それを聞いて、青葉組長は陣頭指揮をとって子分を配備していた。
そして予定の深夜十二時になった時、一台の乗用車が倉庫の前に入って来た。
「奴ですかね? 車を蜂の巣にしてやりますか?」
「いや、ちょっと待て! 半治どうなんだ。何か感じるか?」
「へぇそれが、痒みが治まって来ました」
「何、痒みが収まった? じゃあ、あの車は誰なんでえ、こんな夜中に車が入ってくるなんて誰か様子を見て来い!」
青葉組長に命令された一人が、恐る恐る車に近づいた。
「おい! こんな所になんの用だ。帰えんな! あれママ?」
「梟と名乗る男から車を渡され、着いたらこの確認ボタンを押せと言われたの」
「で、つの野郎の顔は見たのか? 駄目でした。物陰に隠れ車のキーを放り投げてよこしたの、そしてこう言ったの」
『入金は確認した。約束通り実行に移しか、この車で第倉庫に向かえ。最後のハンドル脇のボタンを押せ、着いたという合図になる』
「じゃママ押してくれ」
組員が頷いたのでボタンを押すと、後ろのトランクが跳ね上がり突然火柱が上がって、周りが真昼のように明るくなった。どうやら照明弾が打ち上げられたようだ。
「なっなんだ! ヤバイ罠かも知れん。組長を守れ!」
倉庫一帯が真昼のように明るくなり、隠れていた子分数十名と組長の姿が浮びあがった。その時だった。海に浮ぶボートから一瞬、小さな炎が見えたと思った瞬間、松葉組長はもんどりうって倒れた。眉間にポツンと穴が開いて即死だった。やがて周りが暗くなり、遠くでモーターボートが遠ざかって行く音がした。

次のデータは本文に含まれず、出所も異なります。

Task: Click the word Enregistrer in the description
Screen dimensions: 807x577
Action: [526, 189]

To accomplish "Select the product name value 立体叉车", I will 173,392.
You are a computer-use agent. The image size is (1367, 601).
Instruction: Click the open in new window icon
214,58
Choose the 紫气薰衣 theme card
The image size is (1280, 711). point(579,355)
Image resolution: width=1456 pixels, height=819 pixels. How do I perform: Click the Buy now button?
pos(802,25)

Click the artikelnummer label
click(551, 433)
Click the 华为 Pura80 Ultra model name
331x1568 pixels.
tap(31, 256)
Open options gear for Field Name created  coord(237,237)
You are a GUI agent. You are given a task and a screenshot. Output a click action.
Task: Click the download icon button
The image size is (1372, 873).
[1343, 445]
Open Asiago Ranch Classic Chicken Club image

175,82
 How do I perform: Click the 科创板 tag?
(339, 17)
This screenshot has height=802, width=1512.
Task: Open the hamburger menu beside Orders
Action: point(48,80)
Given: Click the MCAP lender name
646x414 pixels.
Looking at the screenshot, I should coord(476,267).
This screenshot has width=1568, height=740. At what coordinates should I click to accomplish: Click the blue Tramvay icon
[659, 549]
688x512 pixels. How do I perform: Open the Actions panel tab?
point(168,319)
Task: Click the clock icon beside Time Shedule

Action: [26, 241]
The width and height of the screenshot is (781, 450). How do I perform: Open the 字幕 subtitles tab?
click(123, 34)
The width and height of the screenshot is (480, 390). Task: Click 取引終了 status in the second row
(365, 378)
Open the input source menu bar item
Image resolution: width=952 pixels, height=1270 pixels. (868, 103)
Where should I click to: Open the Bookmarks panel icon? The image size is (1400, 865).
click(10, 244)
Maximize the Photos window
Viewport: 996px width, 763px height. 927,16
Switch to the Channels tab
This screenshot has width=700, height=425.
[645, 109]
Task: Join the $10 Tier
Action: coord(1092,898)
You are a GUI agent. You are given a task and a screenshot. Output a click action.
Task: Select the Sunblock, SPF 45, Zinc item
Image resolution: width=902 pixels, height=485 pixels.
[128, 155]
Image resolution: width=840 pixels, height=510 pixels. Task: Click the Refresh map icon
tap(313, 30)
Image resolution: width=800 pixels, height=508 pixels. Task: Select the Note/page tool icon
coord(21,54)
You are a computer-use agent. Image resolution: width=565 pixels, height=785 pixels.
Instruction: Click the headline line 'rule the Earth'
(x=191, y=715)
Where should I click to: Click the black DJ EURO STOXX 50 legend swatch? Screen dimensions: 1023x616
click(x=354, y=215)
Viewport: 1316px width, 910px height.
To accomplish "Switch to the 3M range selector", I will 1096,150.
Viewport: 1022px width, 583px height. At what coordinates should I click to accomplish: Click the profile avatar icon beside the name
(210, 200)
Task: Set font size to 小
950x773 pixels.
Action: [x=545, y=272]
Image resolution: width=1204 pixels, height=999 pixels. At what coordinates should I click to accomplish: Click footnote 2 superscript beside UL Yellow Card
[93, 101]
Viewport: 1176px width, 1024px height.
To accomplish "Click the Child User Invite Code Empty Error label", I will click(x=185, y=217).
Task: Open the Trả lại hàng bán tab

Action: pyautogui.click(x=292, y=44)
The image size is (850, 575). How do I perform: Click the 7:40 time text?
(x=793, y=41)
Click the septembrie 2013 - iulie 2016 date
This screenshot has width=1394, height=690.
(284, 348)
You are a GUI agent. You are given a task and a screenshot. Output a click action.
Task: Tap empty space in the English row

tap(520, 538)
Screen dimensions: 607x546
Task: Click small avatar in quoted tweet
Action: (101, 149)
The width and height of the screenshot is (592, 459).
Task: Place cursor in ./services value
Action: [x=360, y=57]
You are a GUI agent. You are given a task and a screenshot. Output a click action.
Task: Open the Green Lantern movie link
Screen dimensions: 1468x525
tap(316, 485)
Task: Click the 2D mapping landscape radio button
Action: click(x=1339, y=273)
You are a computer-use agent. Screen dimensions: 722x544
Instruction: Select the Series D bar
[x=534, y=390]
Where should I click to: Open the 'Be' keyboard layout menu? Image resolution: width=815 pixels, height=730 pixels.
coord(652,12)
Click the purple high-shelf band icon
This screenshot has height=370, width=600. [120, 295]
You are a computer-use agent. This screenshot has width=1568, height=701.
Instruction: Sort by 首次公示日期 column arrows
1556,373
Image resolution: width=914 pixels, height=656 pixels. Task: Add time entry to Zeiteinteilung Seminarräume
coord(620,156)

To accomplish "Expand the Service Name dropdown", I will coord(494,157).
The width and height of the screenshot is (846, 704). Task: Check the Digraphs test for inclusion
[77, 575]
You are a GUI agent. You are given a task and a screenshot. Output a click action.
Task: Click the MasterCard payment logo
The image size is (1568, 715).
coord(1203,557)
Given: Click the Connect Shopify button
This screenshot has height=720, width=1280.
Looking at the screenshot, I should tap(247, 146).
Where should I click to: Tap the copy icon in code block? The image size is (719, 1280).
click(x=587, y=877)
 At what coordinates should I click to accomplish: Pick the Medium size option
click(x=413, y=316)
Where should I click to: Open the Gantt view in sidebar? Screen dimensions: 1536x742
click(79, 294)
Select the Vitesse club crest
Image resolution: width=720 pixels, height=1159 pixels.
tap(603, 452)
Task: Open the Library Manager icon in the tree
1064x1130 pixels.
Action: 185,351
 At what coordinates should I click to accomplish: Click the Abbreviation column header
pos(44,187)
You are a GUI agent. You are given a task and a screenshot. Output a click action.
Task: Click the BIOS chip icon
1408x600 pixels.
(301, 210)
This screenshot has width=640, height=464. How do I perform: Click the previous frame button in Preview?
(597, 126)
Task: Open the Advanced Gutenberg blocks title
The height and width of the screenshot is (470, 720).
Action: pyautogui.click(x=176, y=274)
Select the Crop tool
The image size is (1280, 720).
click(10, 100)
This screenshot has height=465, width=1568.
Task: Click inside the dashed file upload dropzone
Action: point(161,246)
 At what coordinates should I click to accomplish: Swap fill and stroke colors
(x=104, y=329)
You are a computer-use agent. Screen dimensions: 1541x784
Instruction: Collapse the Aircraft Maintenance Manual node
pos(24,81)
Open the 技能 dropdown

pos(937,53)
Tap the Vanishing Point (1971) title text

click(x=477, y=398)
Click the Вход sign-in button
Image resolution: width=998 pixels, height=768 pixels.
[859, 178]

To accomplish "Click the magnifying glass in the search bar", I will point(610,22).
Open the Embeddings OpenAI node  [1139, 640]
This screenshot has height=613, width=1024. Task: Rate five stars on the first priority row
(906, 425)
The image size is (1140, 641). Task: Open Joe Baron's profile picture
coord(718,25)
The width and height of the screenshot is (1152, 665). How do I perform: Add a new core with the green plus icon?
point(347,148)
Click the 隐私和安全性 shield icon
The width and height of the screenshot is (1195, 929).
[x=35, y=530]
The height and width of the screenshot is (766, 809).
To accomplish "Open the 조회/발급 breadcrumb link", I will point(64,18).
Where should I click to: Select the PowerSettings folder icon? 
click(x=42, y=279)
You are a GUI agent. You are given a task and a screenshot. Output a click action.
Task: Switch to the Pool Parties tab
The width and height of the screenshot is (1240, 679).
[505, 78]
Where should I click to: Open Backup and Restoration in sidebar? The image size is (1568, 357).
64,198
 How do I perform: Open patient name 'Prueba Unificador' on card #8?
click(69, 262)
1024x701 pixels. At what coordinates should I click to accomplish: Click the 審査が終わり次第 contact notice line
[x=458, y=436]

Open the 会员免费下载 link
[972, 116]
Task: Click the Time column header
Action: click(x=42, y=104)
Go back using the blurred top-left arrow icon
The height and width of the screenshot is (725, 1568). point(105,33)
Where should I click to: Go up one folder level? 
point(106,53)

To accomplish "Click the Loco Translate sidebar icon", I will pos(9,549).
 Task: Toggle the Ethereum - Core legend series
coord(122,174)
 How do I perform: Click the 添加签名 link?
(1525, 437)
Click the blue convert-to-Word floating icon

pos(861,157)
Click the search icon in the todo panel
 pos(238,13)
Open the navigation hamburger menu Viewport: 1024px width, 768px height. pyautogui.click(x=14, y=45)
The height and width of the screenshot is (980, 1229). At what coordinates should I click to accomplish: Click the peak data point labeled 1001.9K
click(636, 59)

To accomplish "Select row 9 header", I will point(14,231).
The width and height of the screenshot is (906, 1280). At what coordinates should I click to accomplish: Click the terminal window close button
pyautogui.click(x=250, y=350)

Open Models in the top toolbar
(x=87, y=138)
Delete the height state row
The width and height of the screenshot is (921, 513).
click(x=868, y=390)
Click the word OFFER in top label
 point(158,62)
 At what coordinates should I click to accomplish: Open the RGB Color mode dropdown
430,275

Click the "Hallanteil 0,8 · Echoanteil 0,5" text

子分達は呆然と立ち尽くして、ボートを眺めていたが、やがて闇に消えた。
ママがトランクを覗いてみると一枚の紙切れが置いてあった。
『無駄な小細工は、よした方がいい。依頼主の身元を調べてから行動するのがプロの務めだ。それに受け答えの微妙な電話の声で罠だと察知した。俺にも本能的に予知能力が多少ある。二度と馬鹿な真似はするな。次は命がないと思え 梟』
ママはそれを読んで震え上がり鳥肌がたった。